*ЦИТИРУЕМЫЙ ОТРЫВОК:*
- - - - - - -

В период империалист. войны был в ссылке, был интернационалистом умеренного толка, вернее центристом.

Революция 17 г. освободила меня из ссылки и вернула к активной партийной работе.

На Х конференции Бунда в апреле 17 г. был вновь избран в ЦК Бунда, и этим ЦК был избран его председателем, в качестве какового оставался до ликвидации Бунда. В период от февраля до октября, помимо партийной работы, принимал активное участие в революц. работе в Минске в качестве члена исполкома, потом председ. городской думы, на каковой пост был выдвинут социалистическим блоком (с.-д., с.-р.). Вместе с другими членами ЦК по мере хода и осложнения революции фактически свернул на оборончество, исходя из соображений ответственности за исход революции.

Во время Октябрьской революции был ее принципиальным противником, но решительно боролся против всяких попыток насильственного выступления против советской власти.

Большую часть первого года существования советской власти провел в Белоруссии, под немецкой оккупацией, и вел энергичную борьбу против оккупантов.

Под влиянием событий в Германии, вместе с несколькими др. видными деятелями Бунда в оккупации, пережил поворот в сторону признания социалистического характера за революцией.

Когда в Белоруссию пришла советская власть, сразу, вместе с другими товарищами из Бунда, стал работать на различных ответственных постах, причем был членом Коллегии двух Комиссариатов.

- - - - - - -

*СОДЕРЖАНИЕ ДАННЫХ:*
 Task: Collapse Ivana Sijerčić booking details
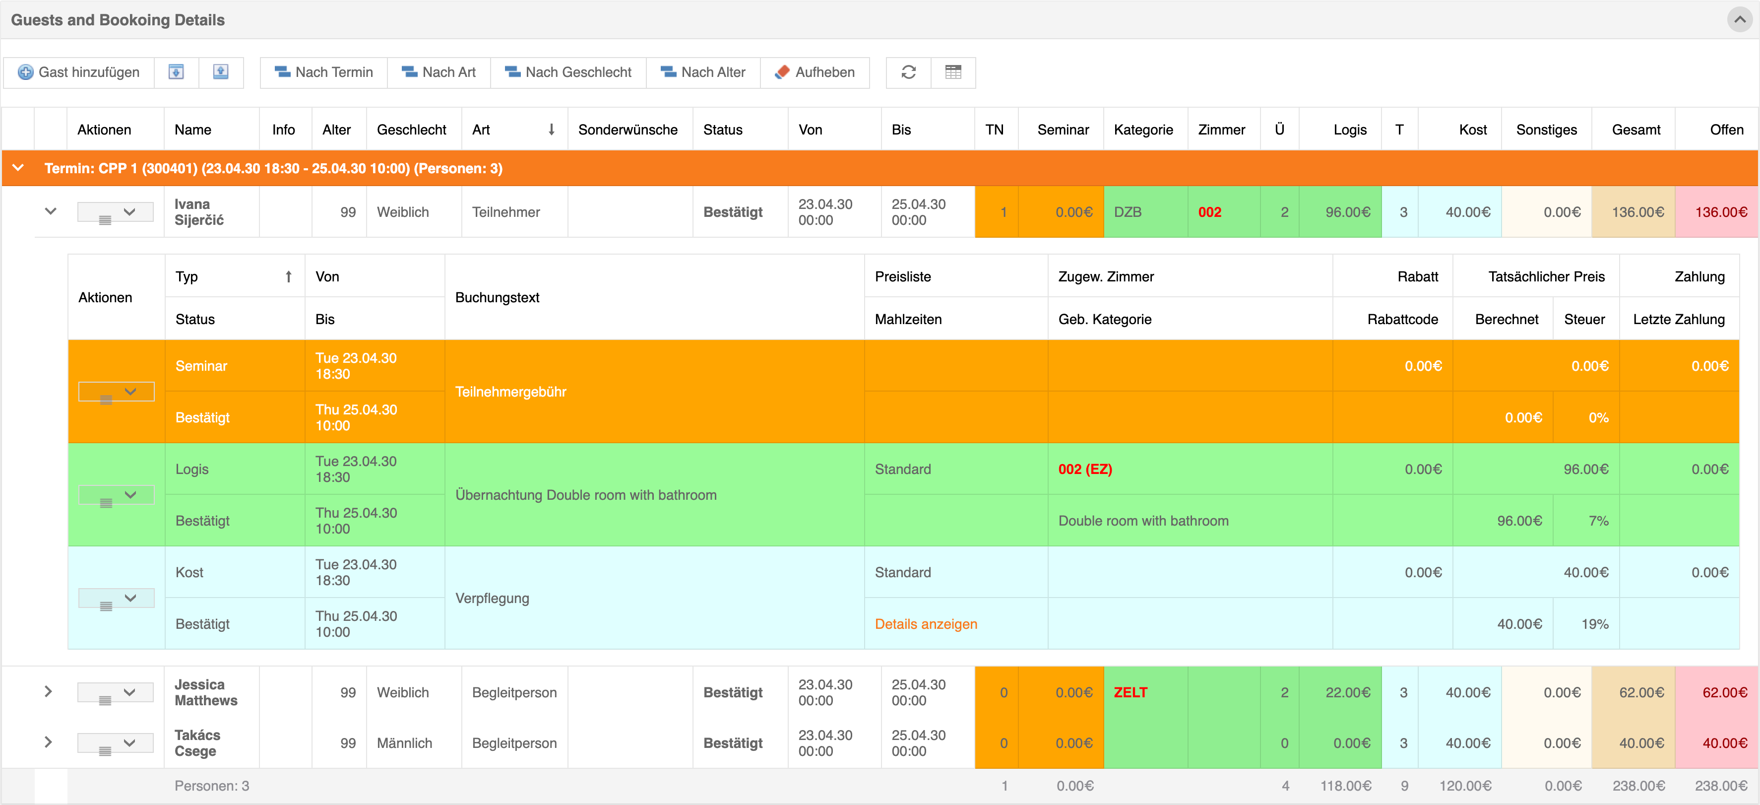tap(50, 212)
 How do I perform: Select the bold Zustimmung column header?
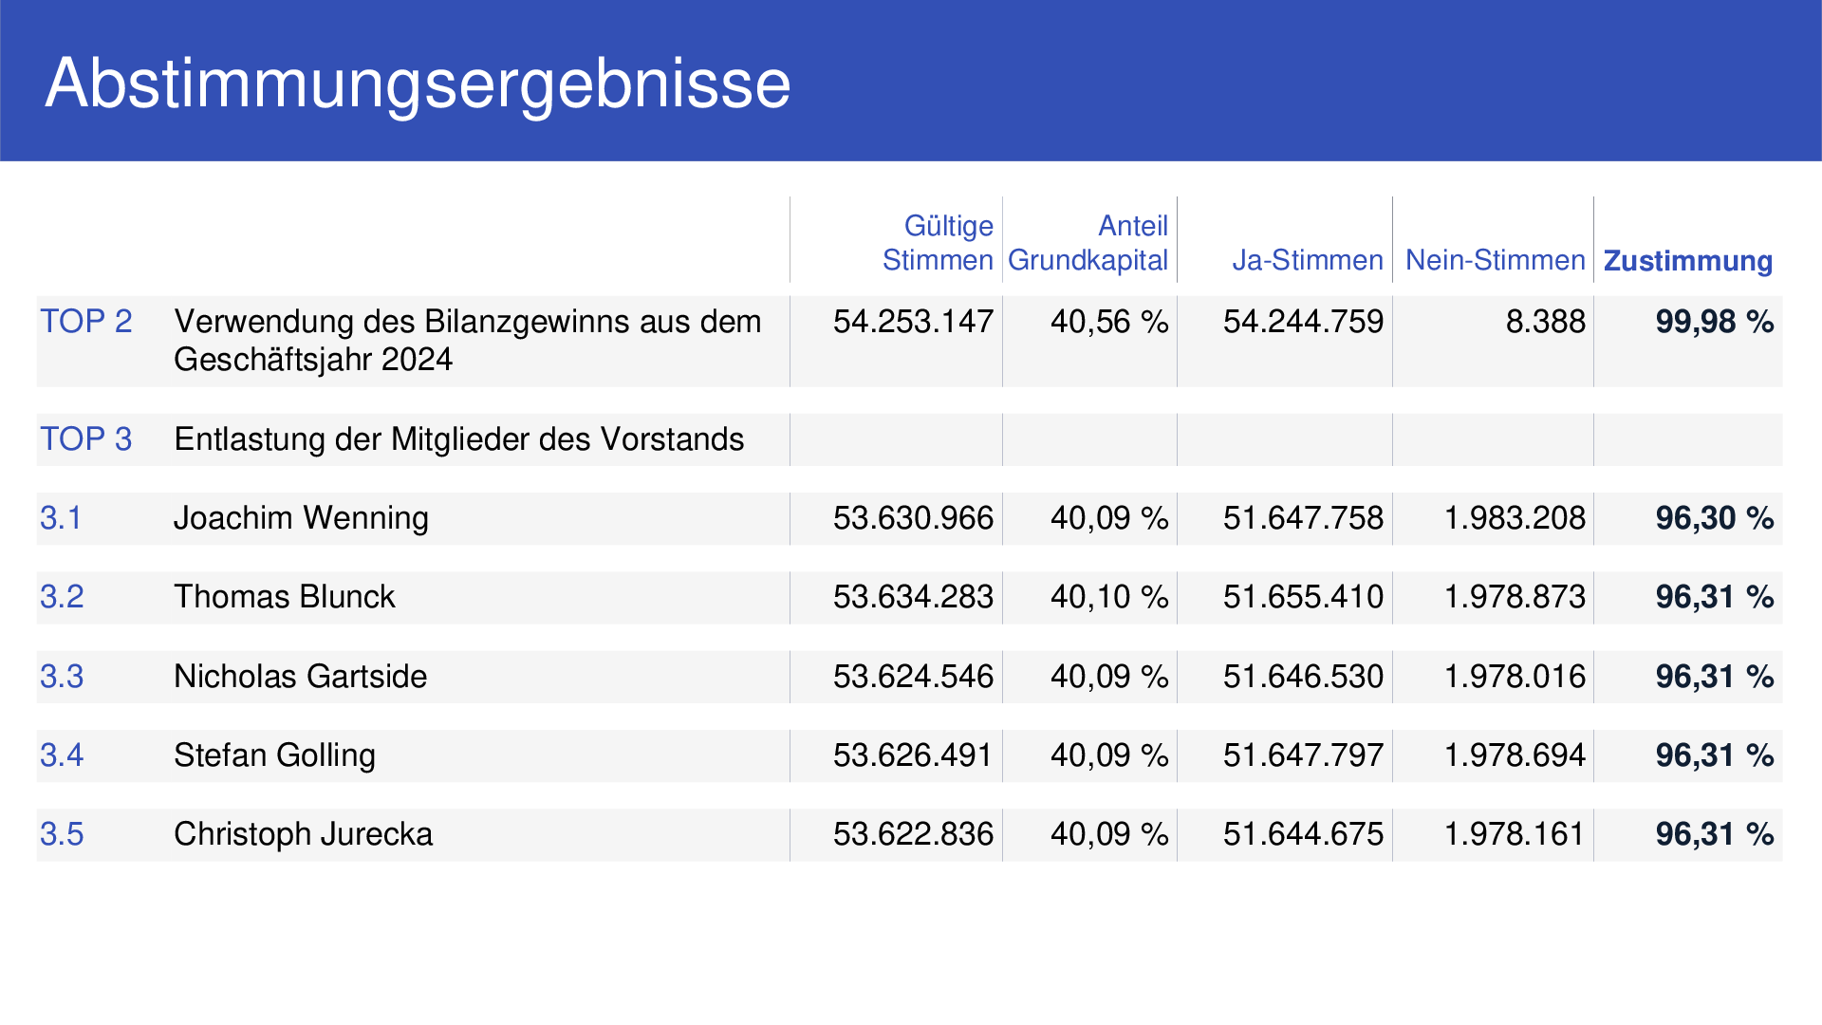pos(1687,261)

- - - - - - -

*ЗАДАНИЕ:*
Перепишите дословно фрагмент отрывка о Бунде, который открывается словами «Под влиянием событий» и завершается словами «характера за революцией.». Для работы достаточно одного отрывка.

*РЕШЕНИЕ:*
Под влиянием событий в Германии, вместе с несколькими др. видными деятелями Бунда в оккупации, пережил поворот в сторону признания социалистического характера за революцией.